Quando uma publicação, e ainda para mais periódica, exige escolher com rigoroso critério os seus leitores, e o faz com tenacidade, felicitá-la pelas bodas de prata torna-se não apenas um dever de cortesia, mas uma oportunidade de exultação. Ostensivamente contra toda a gama de sectarismos, e desde logo o dos estultos académicos, o dos pacóvios avant-gardistas, e o dos cultivados ortodoxos, a ‘FMR’ ama o que é amável, e compartilha com os que a lêem a higiénica consequência da sua opção.

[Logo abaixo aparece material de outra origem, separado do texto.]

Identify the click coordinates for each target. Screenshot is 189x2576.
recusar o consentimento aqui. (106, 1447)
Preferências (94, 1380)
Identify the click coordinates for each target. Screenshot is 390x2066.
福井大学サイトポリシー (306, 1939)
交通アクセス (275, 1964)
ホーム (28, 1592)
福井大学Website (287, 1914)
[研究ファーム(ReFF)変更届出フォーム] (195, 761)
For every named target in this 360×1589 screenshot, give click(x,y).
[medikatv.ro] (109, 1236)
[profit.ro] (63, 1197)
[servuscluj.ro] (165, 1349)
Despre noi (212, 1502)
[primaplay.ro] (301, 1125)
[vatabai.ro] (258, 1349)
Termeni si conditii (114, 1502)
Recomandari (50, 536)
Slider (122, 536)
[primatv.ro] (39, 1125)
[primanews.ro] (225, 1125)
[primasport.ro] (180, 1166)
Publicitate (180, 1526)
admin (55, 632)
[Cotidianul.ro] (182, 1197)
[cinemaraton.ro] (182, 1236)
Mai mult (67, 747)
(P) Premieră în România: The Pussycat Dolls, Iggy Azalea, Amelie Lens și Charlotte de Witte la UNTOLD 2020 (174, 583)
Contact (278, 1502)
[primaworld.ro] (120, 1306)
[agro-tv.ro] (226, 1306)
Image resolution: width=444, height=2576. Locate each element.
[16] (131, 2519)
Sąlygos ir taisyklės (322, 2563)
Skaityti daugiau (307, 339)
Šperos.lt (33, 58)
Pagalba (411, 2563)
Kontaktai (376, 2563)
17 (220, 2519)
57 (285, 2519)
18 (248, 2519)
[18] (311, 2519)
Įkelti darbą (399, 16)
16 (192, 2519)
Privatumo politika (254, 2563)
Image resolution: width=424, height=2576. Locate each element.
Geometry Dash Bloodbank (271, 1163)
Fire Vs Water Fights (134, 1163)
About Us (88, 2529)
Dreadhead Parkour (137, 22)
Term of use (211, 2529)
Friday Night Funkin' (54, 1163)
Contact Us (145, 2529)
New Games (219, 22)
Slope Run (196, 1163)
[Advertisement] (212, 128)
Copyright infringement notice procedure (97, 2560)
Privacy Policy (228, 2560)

Tendo eleito como título da revista que fundou, coisa que não deixará de denunciar cativante narcisismo, as iniciais do seu próprio nome, logo no editorial do número primeiro, o de Março de 1982, Franco Maria Ricci declarará o seguinte: “FMR pretende mostrar a beleza inumerável e secreta que nos cerca, mesmo quando a desatenção, ou a cegueira, de quem nos guia nos induz com frequência a repetir o lamento de Agrippa d’Aubigné. ‘Os Príncipes não possuem olhos para ver as suas grandes maravilhas – as suas mãos apenas servem para nos perseguir’”. E pouco depois formula Ricci novo empenho profiláctico, o de que a sua revista sobreviva “sem a assistência do poder, e sem o mecenato das empresas”.

Mas o percurso da ‘FMR’, assente em semelhantes propósitos, realizar-se-á sobretudo na base da surpresa constante, a que sintetize a raiz da poesia, a começar pelas imagens, algumas das quais porventura já nossas conhecidas, mas de repente fervorosas e interpelantes. Sobre os característicos fundos negros, e com o cheiro envolvente dessa tinta de impressão que não evoca outra qualquer, são as páginas da ‘FMR’ que afinal folheiam os nossos dedos. Por aí se exerce a humanitária missão de eliminar a chateza de tudo quanto se reduz a papel para o lixo, e antes disso a motor de bocejo incontrolável.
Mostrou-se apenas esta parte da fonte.